======== DATA FOR THE TASK
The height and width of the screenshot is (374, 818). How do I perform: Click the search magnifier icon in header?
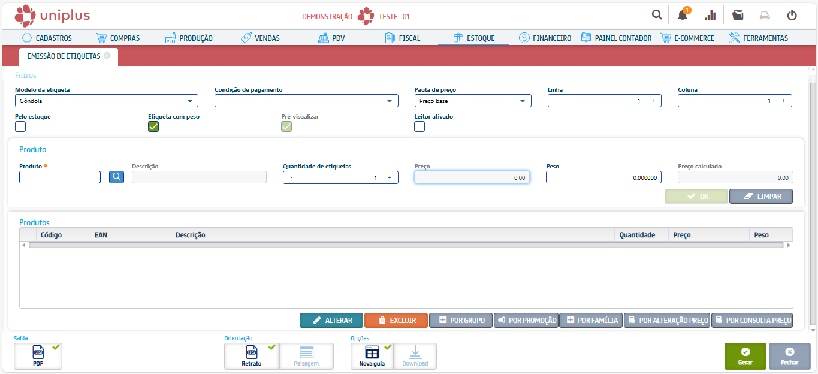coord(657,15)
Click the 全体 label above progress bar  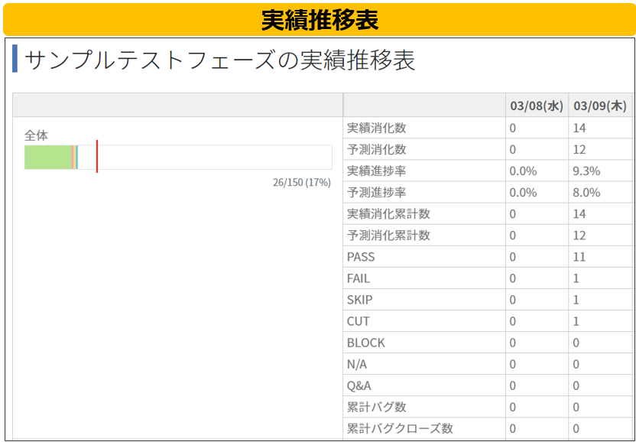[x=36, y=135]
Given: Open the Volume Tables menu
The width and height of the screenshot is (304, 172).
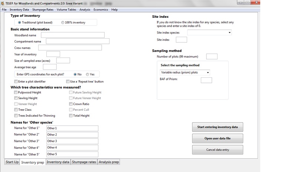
================
> **PROBLEM TO SOLVE**:
In the records above, find the line that contains "Given: Open the Volume Tables menu". Print it and every later line exactly, omitting the pictures.

> **RESULT OF THIS EXERCISE**:
Given: Open the Volume Tables menu
The width and height of the screenshot is (304, 172).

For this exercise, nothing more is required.